In machine learning, an epoch refers to a single pass through the entire training dataset. This means the model sees each example once during an epoch. The model updates its parameters after each epoch, incorporating what it learned from the data. This process repeats multiple times, allowing the model to refine its understanding of the data.
The number of epochs is a key hyperparameter in training machine learning models. Too few epochs might not allow the model to learn from the data effectively, while too many epochs can lead to overfitting. Overfitting occurs when a model becomes too specialized to the training data and fails to generalize well to new, unseen data. Finding the right number of epochs is crucial for achieving a balance between these two extremes.
Epochs are particularly important in deep learning, where models have millions of parameters to adjust. Each epoch allows the model to make small adjustments, gradually improving its performance on the training data. The model's performance is typically evaluated after each epoch, providing insights into whether the training is progressing as expected.

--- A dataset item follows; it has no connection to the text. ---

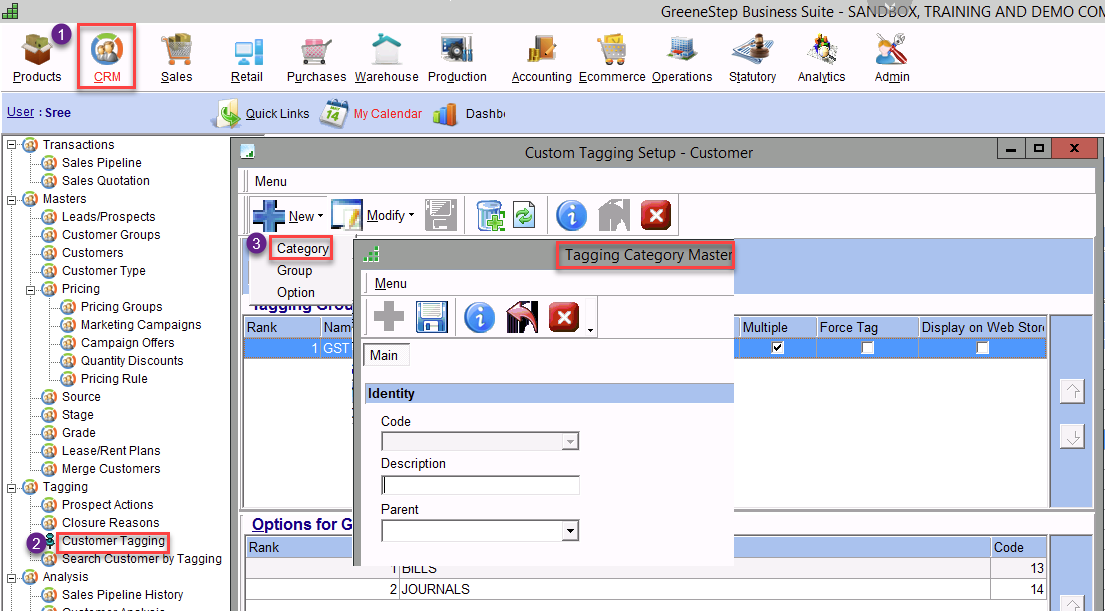Open Quick Links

The concept of an epoch is closely tied to the idea of convergence, where the model's performance stops improving with additional epochs. This indicates that the model has learned as much as it can from the data, and further training will not yield significant improvements. At this point, the model is said to have converged, and the training process can be stopped.

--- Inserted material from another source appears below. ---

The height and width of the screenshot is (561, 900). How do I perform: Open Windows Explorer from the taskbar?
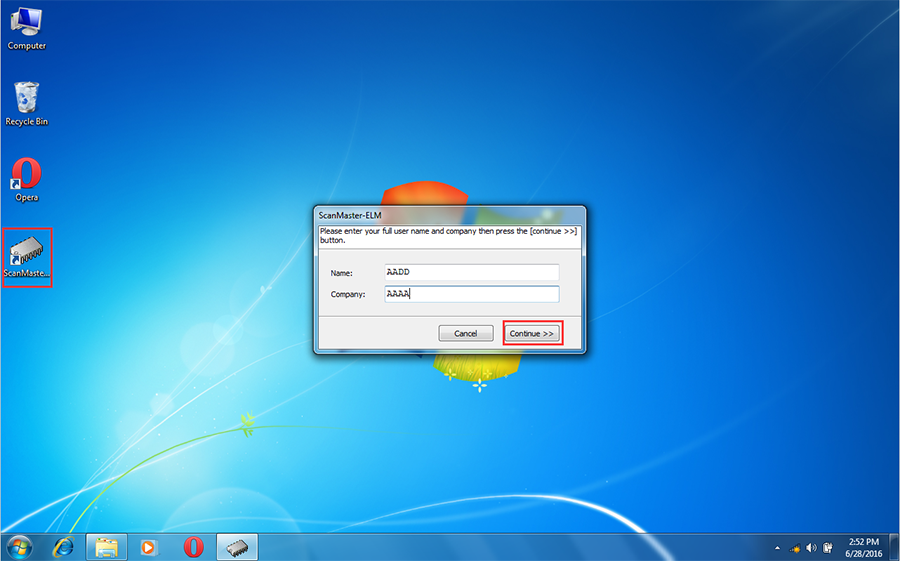click(x=107, y=547)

Understanding epochs is essential for anyone working with machine learning models, as it directly impacts the model's performance and the overall training time. By carefully selecting the number of epochs and monitoring the model's progress, practitioners can ensure their models learn effectively from the data and generalize well to new situations.
Think of an epoch like a semester in school, where the model learns from the entire curriculum once before being tested and given feedback. Imagine the model as a student who attends classes, takes notes, and participates in discussions, with each epoch being a new semester where the student refines their understanding of the material. Just as a student might need multiple semesters to master a subject, a model might need multiple epochs to learn from the data effectively.